**Task input**
___

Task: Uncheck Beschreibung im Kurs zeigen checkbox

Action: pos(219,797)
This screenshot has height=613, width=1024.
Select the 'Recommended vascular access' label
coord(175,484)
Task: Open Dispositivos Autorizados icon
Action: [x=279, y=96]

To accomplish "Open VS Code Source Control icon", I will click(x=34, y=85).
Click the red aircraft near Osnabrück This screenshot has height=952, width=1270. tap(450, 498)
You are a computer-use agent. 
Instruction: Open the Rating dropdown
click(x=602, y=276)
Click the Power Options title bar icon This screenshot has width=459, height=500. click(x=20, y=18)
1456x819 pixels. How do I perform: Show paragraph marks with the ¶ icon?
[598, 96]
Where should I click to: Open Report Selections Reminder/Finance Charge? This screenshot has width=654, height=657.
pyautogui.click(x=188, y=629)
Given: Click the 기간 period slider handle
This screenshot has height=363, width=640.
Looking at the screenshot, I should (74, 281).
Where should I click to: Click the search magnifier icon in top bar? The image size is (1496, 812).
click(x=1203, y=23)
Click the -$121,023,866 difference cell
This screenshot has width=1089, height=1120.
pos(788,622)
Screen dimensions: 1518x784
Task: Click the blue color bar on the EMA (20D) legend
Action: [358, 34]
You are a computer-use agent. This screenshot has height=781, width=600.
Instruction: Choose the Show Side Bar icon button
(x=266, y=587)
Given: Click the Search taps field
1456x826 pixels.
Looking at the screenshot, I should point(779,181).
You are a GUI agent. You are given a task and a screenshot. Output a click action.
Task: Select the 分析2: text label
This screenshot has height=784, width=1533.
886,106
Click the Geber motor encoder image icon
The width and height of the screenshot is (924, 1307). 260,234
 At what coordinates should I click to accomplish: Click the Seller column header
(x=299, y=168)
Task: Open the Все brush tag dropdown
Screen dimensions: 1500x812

___

**Direction**
Reproduce all the records above, renaming "computer-use agent" to "desktop automation agent" wherever it appears and keeping every other character the same.

**Output for this task**
Task: Uncheck Beschreibung im Kurs zeigen checkbox

Action: pos(219,797)
This screenshot has height=613, width=1024.
Select the 'Recommended vascular access' label
coord(175,484)
Task: Open Dispositivos Autorizados icon
Action: [x=279, y=96]

To accomplish "Open VS Code Source Control icon", I will click(x=34, y=85).
Click the red aircraft near Osnabrück This screenshot has height=952, width=1270. tap(450, 498)
You are a desktop automation agent. 
Instruction: Open the Rating dropdown
click(x=602, y=276)
Click the Power Options title bar icon This screenshot has width=459, height=500. click(x=20, y=18)
1456x819 pixels. How do I perform: Show paragraph marks with the ¶ icon?
[598, 96]
Where should I click to: Open Report Selections Reminder/Finance Charge? This screenshot has width=654, height=657.
pyautogui.click(x=188, y=629)
Given: Click the 기간 period slider handle
This screenshot has height=363, width=640.
Looking at the screenshot, I should (74, 281).
Where should I click to: Click the search magnifier icon in top bar? The image size is (1496, 812).
click(x=1203, y=23)
Click the -$121,023,866 difference cell
This screenshot has width=1089, height=1120.
pos(788,622)
Screen dimensions: 1518x784
Task: Click the blue color bar on the EMA (20D) legend
Action: [358, 34]
You are a desktop automation agent. This screenshot has height=781, width=600.
Instruction: Choose the Show Side Bar icon button
(x=266, y=587)
Given: Click the Search taps field
1456x826 pixels.
Looking at the screenshot, I should point(779,181).
You are a GUI agent. You are given a task and a screenshot. Output a click action.
Task: Select the 分析2: text label
This screenshot has height=784, width=1533.
886,106
Click the Geber motor encoder image icon
The width and height of the screenshot is (924, 1307). 260,234
 At what coordinates should I click to accomplish: Click the Seller column header
(x=299, y=168)
Task: Open the Все brush tag dropdown
Screen dimensions: 1500x812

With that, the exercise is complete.